Search the records for the string "Besuchen", then copy each line that has it.

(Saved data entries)
****
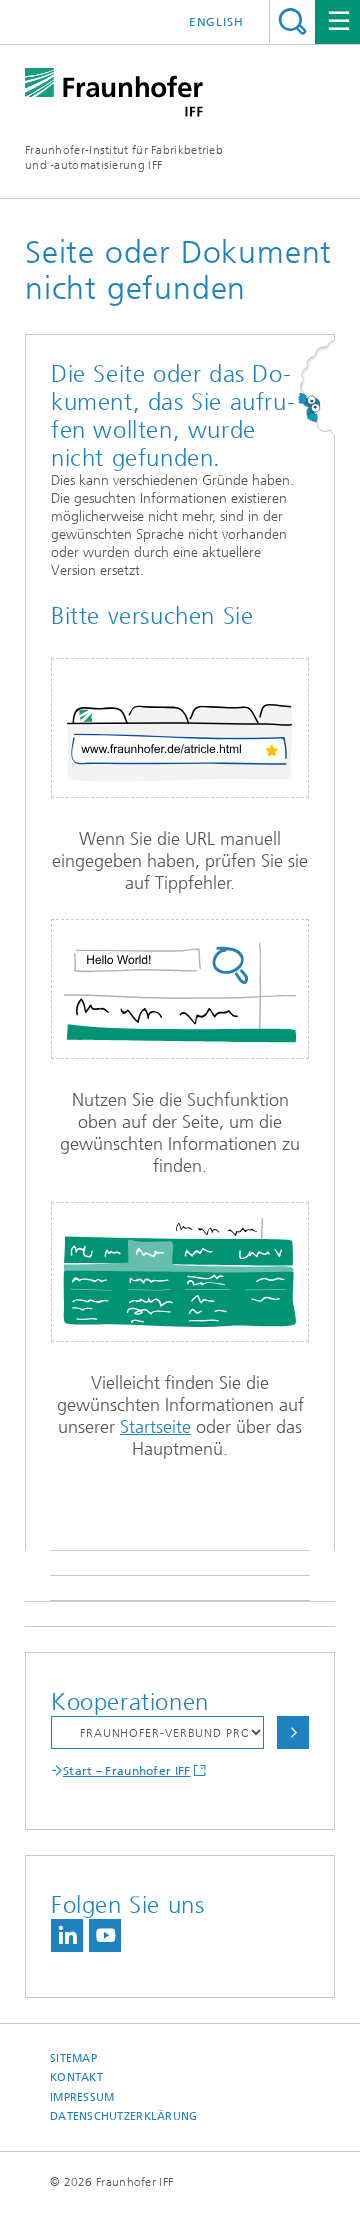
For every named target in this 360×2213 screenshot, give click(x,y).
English (216, 22)
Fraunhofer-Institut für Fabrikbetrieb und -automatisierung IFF (124, 157)
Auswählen (293, 1732)
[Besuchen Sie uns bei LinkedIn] (67, 1935)
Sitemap (73, 2058)
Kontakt (76, 2077)
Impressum (82, 2097)
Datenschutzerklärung (124, 2116)
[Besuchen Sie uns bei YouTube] (105, 1935)
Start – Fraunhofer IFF (127, 1771)
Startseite (155, 1427)
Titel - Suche (292, 21)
****
### Problem solution
[Besuchen Sie uns bei LinkedIn] (67, 1935)
[Besuchen Sie uns bei YouTube] (105, 1935)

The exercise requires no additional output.